The base prompt was intentionally underspecified: "Hey ChatGPT, could you transcribe all the text in this image for me?"

For most documents, it held up. The Brazilian marriage record was where it broke. The LLM returned Dutch or German text and offered to normalize the spelling into modern Dutch. The document was written in Portuguese.

The revised prompt:

"Hey ChatGPT, you are an expert in transcription of old Brazilian marriage documents. I have a document that is handwritten in Portuguese, and I need help transcribing it. It is a marriage record. I believe it is from the 1740s. Please take your time in understanding the content of the record and verifying the letters and words. There are some signatures in the document as well, and we would like to get as much of that as possible."

The output improved dramatically: correct language, correct characters, signatures identified with Portuguese names. The foreign language documents were the hardest in the exercise, and that before/after showed more clearly than anything else in the session what the difference between an underspecified and a well-contextualized prompt actually produces.

The garbage metaphor from the morning came full circle. The LLM has access only to what you provide. A transcription request without language, document type, era, and handling instructions is as ambiguous as "take out the garbage" without knowing where the cans are.

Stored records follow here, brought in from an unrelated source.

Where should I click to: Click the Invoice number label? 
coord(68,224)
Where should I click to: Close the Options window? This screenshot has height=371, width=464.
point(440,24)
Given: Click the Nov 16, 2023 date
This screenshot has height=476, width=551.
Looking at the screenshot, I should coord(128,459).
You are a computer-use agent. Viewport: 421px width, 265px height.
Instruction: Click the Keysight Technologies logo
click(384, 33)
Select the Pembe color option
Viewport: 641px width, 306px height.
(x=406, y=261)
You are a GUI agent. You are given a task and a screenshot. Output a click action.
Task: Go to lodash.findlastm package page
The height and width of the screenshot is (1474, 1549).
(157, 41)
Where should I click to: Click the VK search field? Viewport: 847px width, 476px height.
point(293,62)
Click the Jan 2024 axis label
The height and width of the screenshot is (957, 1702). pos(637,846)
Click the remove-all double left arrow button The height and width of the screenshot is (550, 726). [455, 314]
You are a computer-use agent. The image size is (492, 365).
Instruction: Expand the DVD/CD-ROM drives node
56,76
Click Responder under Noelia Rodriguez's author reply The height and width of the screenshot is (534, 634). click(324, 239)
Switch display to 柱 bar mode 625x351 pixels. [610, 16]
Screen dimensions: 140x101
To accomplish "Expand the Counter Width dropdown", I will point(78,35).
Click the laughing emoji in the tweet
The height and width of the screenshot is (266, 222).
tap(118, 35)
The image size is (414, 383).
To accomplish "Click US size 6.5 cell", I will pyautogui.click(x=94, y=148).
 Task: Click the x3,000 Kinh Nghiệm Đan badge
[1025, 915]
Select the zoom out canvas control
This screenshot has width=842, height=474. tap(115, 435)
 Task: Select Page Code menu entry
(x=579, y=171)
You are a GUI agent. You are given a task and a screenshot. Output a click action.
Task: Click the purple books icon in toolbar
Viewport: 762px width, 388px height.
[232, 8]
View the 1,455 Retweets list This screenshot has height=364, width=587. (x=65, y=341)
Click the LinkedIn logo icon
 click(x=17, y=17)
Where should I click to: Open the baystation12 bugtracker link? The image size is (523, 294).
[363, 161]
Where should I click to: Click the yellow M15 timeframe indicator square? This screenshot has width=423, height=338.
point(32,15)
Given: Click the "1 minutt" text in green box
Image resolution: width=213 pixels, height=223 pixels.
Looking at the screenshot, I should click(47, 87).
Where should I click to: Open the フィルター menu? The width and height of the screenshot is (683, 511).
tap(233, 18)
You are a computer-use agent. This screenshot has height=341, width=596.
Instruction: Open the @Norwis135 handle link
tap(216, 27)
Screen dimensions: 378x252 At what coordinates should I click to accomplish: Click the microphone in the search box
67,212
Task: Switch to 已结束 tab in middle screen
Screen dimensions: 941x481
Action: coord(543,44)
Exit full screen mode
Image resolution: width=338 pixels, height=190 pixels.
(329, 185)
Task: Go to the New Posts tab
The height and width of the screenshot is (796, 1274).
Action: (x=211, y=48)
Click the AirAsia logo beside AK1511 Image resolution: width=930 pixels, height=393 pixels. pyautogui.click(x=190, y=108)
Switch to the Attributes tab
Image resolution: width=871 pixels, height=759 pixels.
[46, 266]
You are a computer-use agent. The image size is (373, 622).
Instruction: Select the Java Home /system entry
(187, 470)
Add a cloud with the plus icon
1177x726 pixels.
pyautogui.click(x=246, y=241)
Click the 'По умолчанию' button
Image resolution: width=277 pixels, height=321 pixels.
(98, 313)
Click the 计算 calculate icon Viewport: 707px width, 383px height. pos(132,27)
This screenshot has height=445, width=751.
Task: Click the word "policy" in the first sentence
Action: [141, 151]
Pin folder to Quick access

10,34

Pyles's summary: "You are just like the LLM." When you are tired from going down a hallucination rabbit hole, your prompts degrade in quality the same way LLM outputs do. The fix for both is to clear context, take a break, and restart with a complete setup rather than trying to correct from inside a broken session.

What I Took From It

Going in, I expected to file most of this away for later. The team I work with was using AI to co-author code and tests, but testing an AI system directly was not on the near-term roadmap. Two weeks later, that changed without warning.

The concept that transferred most directly was evals as regression suites. The framing cut through the jargon immediately. Knowing what an eval is structurally meant the new ask had a recognizable shape even though the tooling was unfamiliar.

The other thing that stayed with me came from the Comparinator redesign: the same prompt produced notably different UIs on different attendees' machines. Pyles framed it as context contamination from prior LLM sessions. For anyone building shared prompt libraries or trying to replicate AI-generated outputs across a team, that is not a minor nuance. The spec document is the more portable artifact, and the more durable one.

The third thing came from the opening. Pyles built that card-draw app the morning before the session because "wouldn't it be cool if" now has a cheap enough answer to be worth asking. Before AI, the thought would have stayed a thought.

That pattern shows up in my own work daily. Ideas that previously had no realistic path from concept to working prototype — small tools, automations, experiments worth trying but not worth a full development sprint — now have one. The 20% is still real: the directing, the refining, deciding what's actually worth building. But the gap between "wouldn't it be cool if" and a working version has closed enough that asking the question has become a habit worth keeping.

The session was four hours and four working tools. All of them ran. Most of what it covered showed up in practical use faster than I expected.